C. Peranan Psikologi Pendidikan Dalam Dunia
Pendidikan
Perkemabangan ilmu pengetahuan dan
teknologi yang pesat (termasuk dalam ilmu Kependidkan), menutut manusia untuk
mengolah segala potensi yang dimilikinya agar tidak ketinggalan kereta, lewat
pengkajian dan penelitian ilmiah, khususnya psikologi pendidikan yang berusaha
untuk menelaah berbagai hal yang berhubungan dengan proses belajar mengajar
manusia dari sejak lahir sampai usia lanjut terutama bagaimana iklim yang
mempengaruhi proses perjalanan belajar mengajar.
Setiap manusia pasti
melakukan perbuatan atau pekerjaan mengajar, bahkan mereka punya bakat untuk
mendidik yang tidak mesti harus bersekolah di pihak lain, dalam kehidupan ini
cukup banyak orang dapat dikatakan terdidik, namun sedikit pula diantara mereka
itu yang memiliki, penegetahuan yang jelas tentang bagaimana menjalani
pendidikannya sehingga berhasil sukses seperti yang diharapkan.
Banyak sekali keinginan manusia untuk menjadi
guru, atau paling tidak menggurui, akan tetapi mereka tak tahu bagaimana proses
pendidikan yang berhasil. Untuk menjelaskan persoalan di atas, maka sebagai
solusinya mereka harus tahu cara mengajar yang baik dan berhasil, mereka harus
tahu kondisi para anak yang dididiknya baik menyangkut persoalan warisan
(bawaan) maupun yang terkait dengan pengaruh-pengaruh lingkungan social sekitar,
demikian kata Withrington.
Terkait dengan kondisi
belajar mengajar yang efektif dan efisien, maka akan sangat tergantung dan
dipengaruhi oleh iklim belajar itu sendiri (learning climate), yang didalamnya
tercakup berbagai hal seperti, : keadaan fisik,situasi social, kondisi ekonomi
keluarga dan lingkungan sekitarnya. Selain itu, persoalan kondisi mental peserta
pendidik, seperti : minat,bakat,sikap,nilai-nilai, sifat personalitasnya,
berbagai kemampuan dan sebagainya perlu dianalisa dan dipahami secara baik.
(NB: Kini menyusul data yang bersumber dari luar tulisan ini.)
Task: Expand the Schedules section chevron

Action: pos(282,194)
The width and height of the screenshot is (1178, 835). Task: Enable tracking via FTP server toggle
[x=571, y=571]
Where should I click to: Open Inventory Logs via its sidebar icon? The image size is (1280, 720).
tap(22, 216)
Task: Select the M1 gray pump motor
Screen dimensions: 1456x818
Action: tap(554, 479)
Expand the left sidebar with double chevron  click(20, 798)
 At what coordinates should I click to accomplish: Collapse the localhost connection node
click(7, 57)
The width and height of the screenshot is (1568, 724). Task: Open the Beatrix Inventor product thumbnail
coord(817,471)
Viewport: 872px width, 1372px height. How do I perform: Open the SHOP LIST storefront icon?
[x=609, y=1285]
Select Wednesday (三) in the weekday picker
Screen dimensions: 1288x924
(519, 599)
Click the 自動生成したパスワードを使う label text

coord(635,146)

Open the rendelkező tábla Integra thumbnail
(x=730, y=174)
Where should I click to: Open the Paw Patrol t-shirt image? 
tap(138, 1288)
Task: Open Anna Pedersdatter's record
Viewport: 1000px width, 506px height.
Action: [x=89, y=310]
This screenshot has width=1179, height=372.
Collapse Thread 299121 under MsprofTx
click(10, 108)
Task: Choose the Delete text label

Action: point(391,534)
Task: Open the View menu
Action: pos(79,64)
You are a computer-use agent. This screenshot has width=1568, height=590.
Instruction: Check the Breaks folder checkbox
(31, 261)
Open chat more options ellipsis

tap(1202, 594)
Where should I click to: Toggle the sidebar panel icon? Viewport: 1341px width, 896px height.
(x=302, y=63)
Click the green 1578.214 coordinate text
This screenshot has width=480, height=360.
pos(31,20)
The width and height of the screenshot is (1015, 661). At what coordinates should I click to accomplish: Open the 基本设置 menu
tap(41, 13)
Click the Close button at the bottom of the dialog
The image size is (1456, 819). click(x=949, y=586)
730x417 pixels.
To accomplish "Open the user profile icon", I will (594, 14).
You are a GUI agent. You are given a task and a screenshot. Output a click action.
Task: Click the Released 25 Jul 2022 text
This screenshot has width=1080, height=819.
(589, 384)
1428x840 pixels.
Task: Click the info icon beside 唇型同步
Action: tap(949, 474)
Semua kondisi diatas sangat berhubungan dengan
keberadaan psikologi pendidikan dalam dunia pendidikan, yakni bertugas atau
berperan untuk memberikan wacana-wacana solusi terbaik bagi keberagaman
persoalan yang muncul dalam suasana proses belajar mengajar.
Disamping itu, pemahaman-pemahaman kita terhadap fenomena yang muncul
kepermukaan itu, baik terkait dengan definisi, hakikat dan tujuan dari
psikologi pendidikan serta pengalaman kita sehari-hari dalam realitas sosial
khususnya dalam mengaplikasikan pengajaran (sebagai guru), maka kita dapat
meremuskan secara ringkas tentang peranan (tugas) psikologi pendidikan sebagai
berikut:
1. Psikologi
pendidikan akan berperan dalam mempersiapkan para guru (calon) guru yang
propesional yang berkompetensi dalam bekajar dan mengajar.
2. Psikologi pendidikan mempengaruhi perkembangan,
perbaikan dan penyempurnaan kurikukum sekolah sesuai dengan tuntutan
perkembangan pendidikan sebagai pedoman bagi para guru dalam membimbing proses
belajar mengajar para siswa nya yang memadai.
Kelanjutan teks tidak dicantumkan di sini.